Quedaría la opción de la limpieza étnica, que no es lo mismo que el genocidio, pero parecido, porque implica también la utilización de la fuerza o la intimidación para hacer desaparecer de un territorio dado a todas las personas pertenecientes a un grupo de étnico determinado (cosa que no se hace sin dejar detrás una hilera de muertos).
Con esta práctica también nos expondríamos a la condenada del Tribunal Penal Internacional, de la Corte Internacional de Justicia y la Corte Penal Internacional, así como al aislamiento internacional y a sanciones de todo tipo. Catastrófico para un país que tiene como base de su economía sectores tan sensibles como turismo, remesas y exportaciones de zonas francas.
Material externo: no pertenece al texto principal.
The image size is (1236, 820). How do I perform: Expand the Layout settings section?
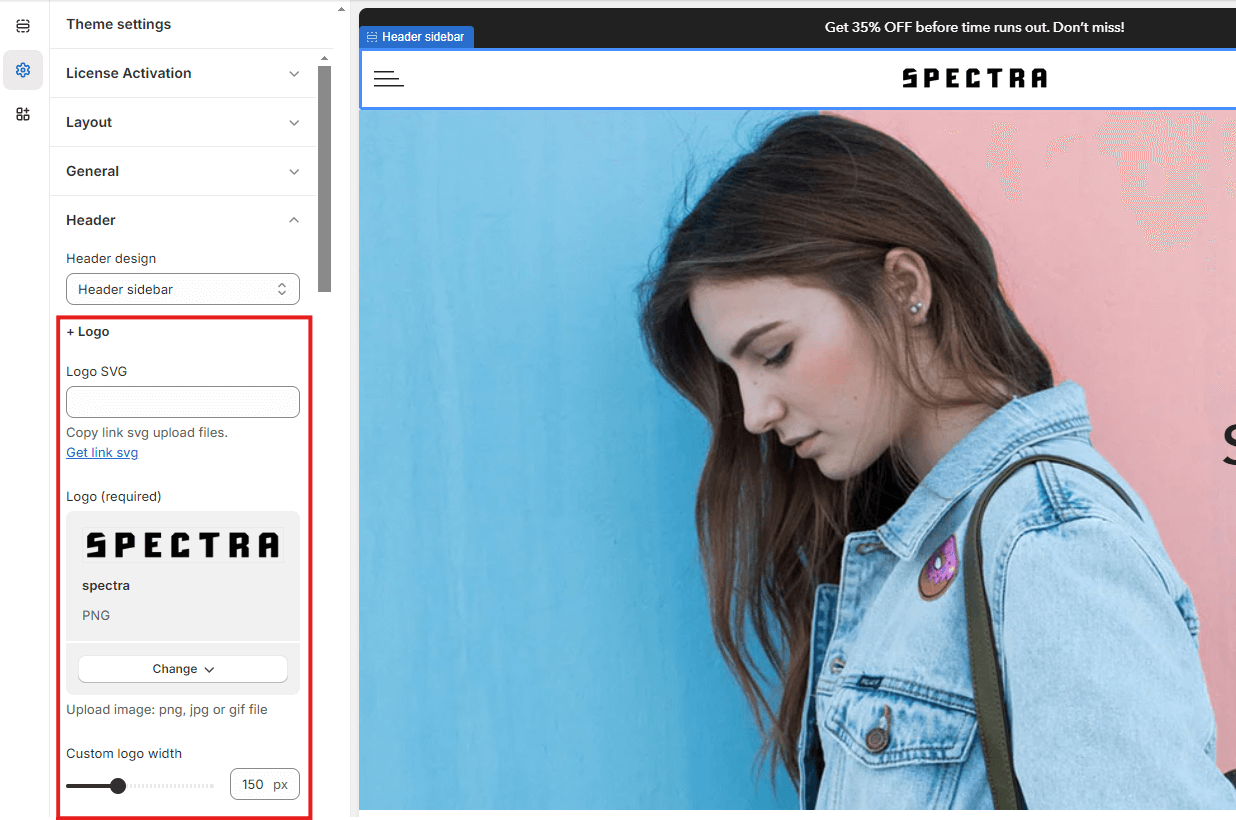pyautogui.click(x=183, y=122)
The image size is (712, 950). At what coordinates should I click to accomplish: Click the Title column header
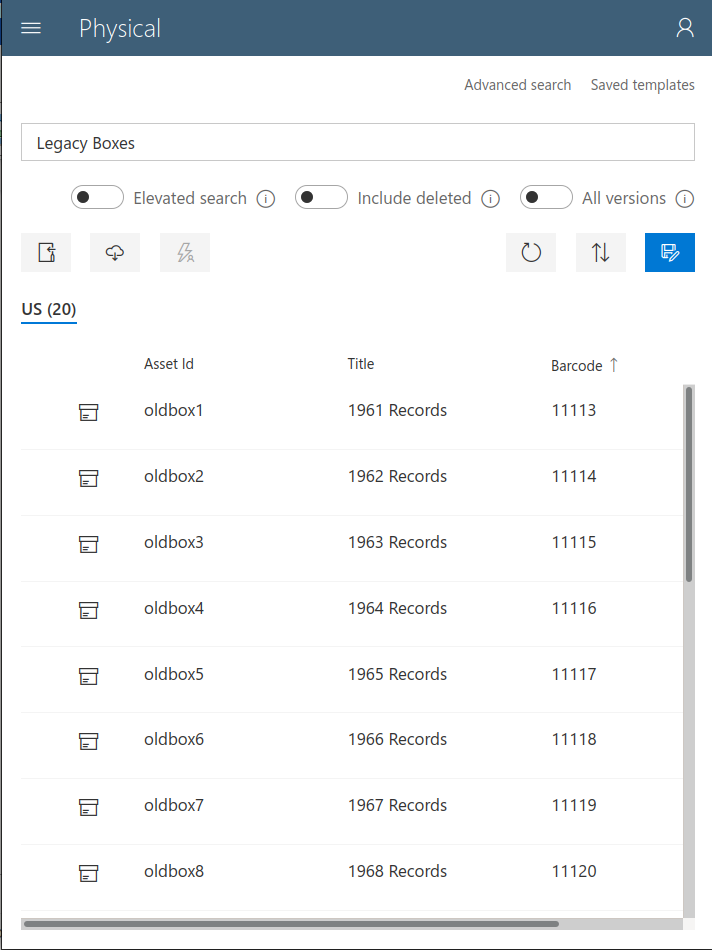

La inestabilidad económica que tal medida acarrearía se traduciría rápidamente en inestabilidad política.
Pasemos ahora a comentar brevemente las consecuencias sociales.
Los migrantes, no son simples números, el medio millón de las encuestas nacionales o los tres o cuatro millones de los nacionalistas, son personas de carne y hueso, y con un alma (sí, los haitianos también tienen un alma).
Y estos, donde quiera que se establecen, desarrollan sentimientos de pertenencia al nuevo país, relaciones sociales y afectivas, y se aferran a los bienes, grandes o pequeños, que allí logran crear.
Desvincularlos de un porrazo de esos sentimientos, relaciones, bienes e intereses creados, crea una fractura, un drama humano, tanto para los migrantes como para las personas y los grupos a los que allí están vinculados.
Por mi propia condición de inmigrante, que como los haitianos en RD pasé algunos años en condición de ilegal en el país donde vivo, pero que terminé echando raíces en él, como también la mayoría de los haitianos en RD, no quisiera ni imaginarme que de repente alguien venga a decirme que recoja mis corotos y me marche para el país donde nací y viví mis primeros veinte y tantos años, pero donde ya la mayoría de mis familiares cercanos han muerto y no tengo ni solidas relaciones sociales ni bienes.
Sería traumático para mí, para la gente de mi entorno y para las instituciones, grupos y personas con las que he cultivado relaciones y sentimientos de afectos.
Por suerte para mí, eso, posible en nuestra paradisiaca isla caribeña, es inconcebible en Canadá, el país donde vivo.
Como una pequeña muestra del respeto que tiene este país por sus inmigrantes y de su capacidad para integrarlos en condiciones de ciudadanos de plenos derechos, tanto en la federación como en las provincias (que también son verdaderos estados) hay decenas de ministros y parlamentarios nacidos en el extranjero o hijos de inmigrantes, dentro ellos varios haitianos. No hace mucho tiempo que Michaëlle Jean, una canadiense hija de haitianos y nacida en Haití, donde vivió toda su infancia, fue la Gobernadora General de Canadá (la jefa del estado), y el primer canadiense francés en devenir miembro de la Academia Francesa de la Lengua es el escritor Dany Laferrière, también hijo de haitianos y nacido y criado en Haití.
Con esto no estoy sugiriendo que imitemos a Canadá en el tratamiento que acuerda a sus inmigrantes, sé que no tenemos ni sus recursos ni su cultura democrática, pero busquemos para ellos una solución que, sin dejar de tener en cuenta nuestra capacidad para acoger solo a una cierta cantidad (a nadie se le ocurre pensar que sería a medio Haití), reconozca su condición de personas con derechos, independientemente de que tengan documentos o no.